The spooky cell phones

Shahnoor Wahid

There is something spooky about cell phones. Well, have you ever noticed that when you are engrossed in something very important the phone begins to scream like mad? For example, when you are sitting on your favourite seat in the toilet or when you have soap on your face and under the armpits? No matter how much you may curse the thing it will keep screaming to wake the whole house up. In that precarious position you are totally helpless, like a child, and then your mom starts to scream from the other room since she cannot sleep with the damn thing ringing so loudly. By the time you are decent enough to go back to your bedside table, the phone has stopped ringing.

And then you are in front of your boss answering some difficult questions. Your cell phone begins to ring. Your boss is a perfect gentleman. He tells you to answer and finish talking. The speaker in your set is too loud and you boss can hear everything your friend is saying at the other end. All he hears are some four-letter-words as your friend greets you and then your friend calls your boss something-er baccha for not allowing you a seven-day leave to go to the Sundarbans! You can see the face of your boss turning red first then purple. Before the purple changes into something grotesque you run out of the room.

You are a businessman. You are half way between home and office. You are caught in a nasty traffic jam. You have got an overseas call from a big buyer from New York. You are buckbuckoom (Sorry, no English for that). He said something about one million dollars! But before you get the name of his company and his order item the cell phone goes dead. It never happened before. It had to happen this morning! After one hour you reach office and call the buyer back. But he has already given the order to your friend you hate most!

You are a journalist and you have to reach Hotel Sheraton in time. You run in to attend a seminar going on inside. The seminar has been organised by a diehard Islamic political party and the subject is Indian hegemony in the region and water sharing with Bangladesh. You are assigned to cover this for your daily. There is a pin drop silence as a documentary is being shown on the condition of the Padma River because of the Farakka Barrage. Your cell phone begins to ring loudly and the ring tone is Sare Jahan Se Achhya Hindustan Hamara .....!! My...my...the look on the faces of the people in the room! If stares could kill! You fumble for the cell phone in your right pocket. It's not there! The tune comes back again.....Hindustan Hamaraaaaa!! Over and above the sound you can clearly hear two hundred sets of teeth (strong and sharp) grinding, grating and gnashing.
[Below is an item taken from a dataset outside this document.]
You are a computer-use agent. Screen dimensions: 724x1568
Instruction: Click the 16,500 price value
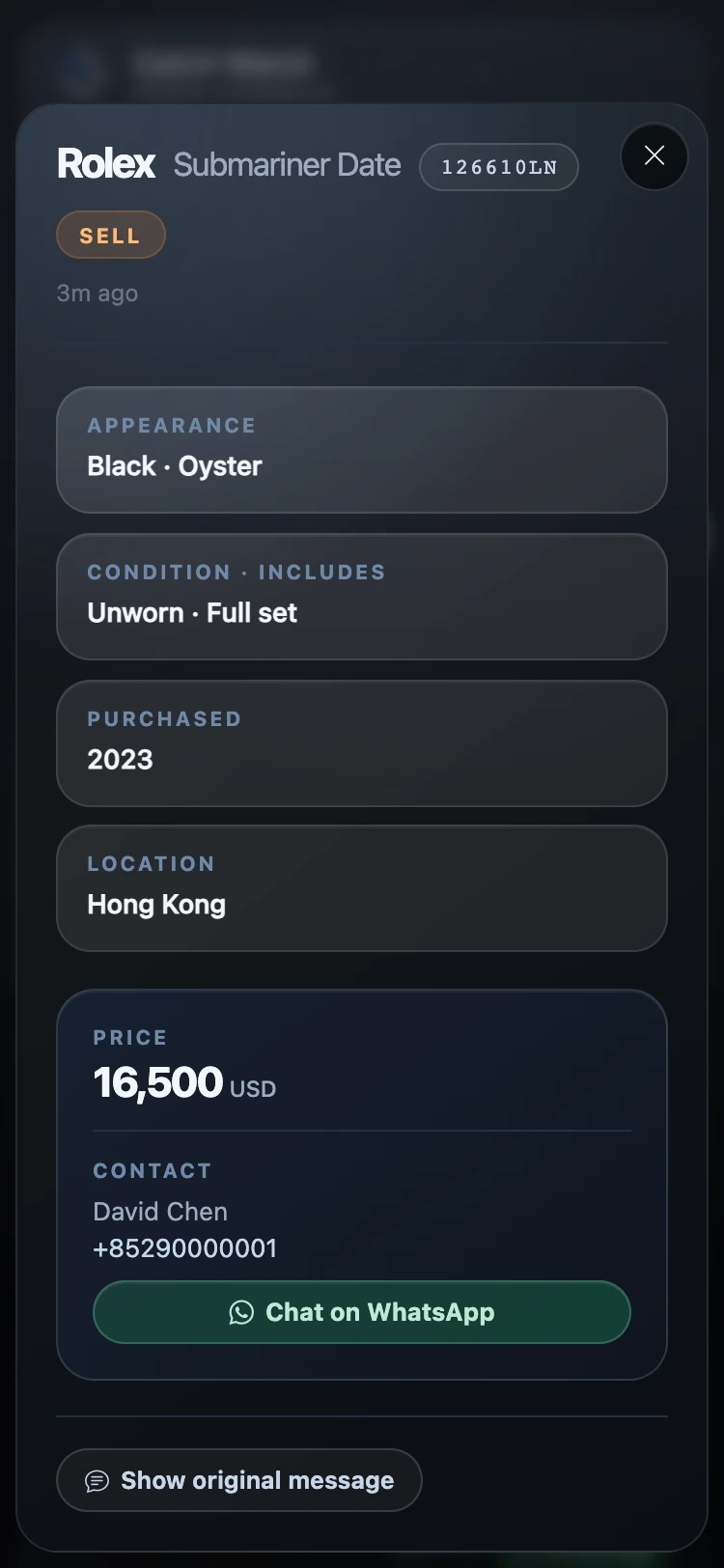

Well, that is not the end of the story of the wayward cell phones. To cool it off after the ordeal at Sheraton Hotel you decide to take your fiancé to a fast food joint. You have just sunk your teeth into that yummy looking pizza. You have the soft drink in one hand and the pizza on the other. Your cell phone begins to ring. Before you could do anything your fiancé picks up the phone from the table and says hellooooo! "And, who are you my dear?" Says a sexy female voice on the other side of the line. Your fiancé quickly looks at you and says, "I am Samir's sister. May I know your name, please? I'll call <>bhaia<>." You choke on a large chunk of pizza. You wash it down with the soft drink. You reach for your cell phone. But your fiancé wouldn't give it. She is talking with the girl on the other side of the line. "So, you are bhaia's fiancé you say? How exciting! He never told me about you! What a naughty boy Samir bhaia is! You know what Pinky; we are having some snacks at Dominos at Mahakhali. Since you are in Banani why don't you come over and join us? I would simply love to meet you. Maybe together we will cure him of his naughtiness, what do you say? Ah, great, so you are coming!"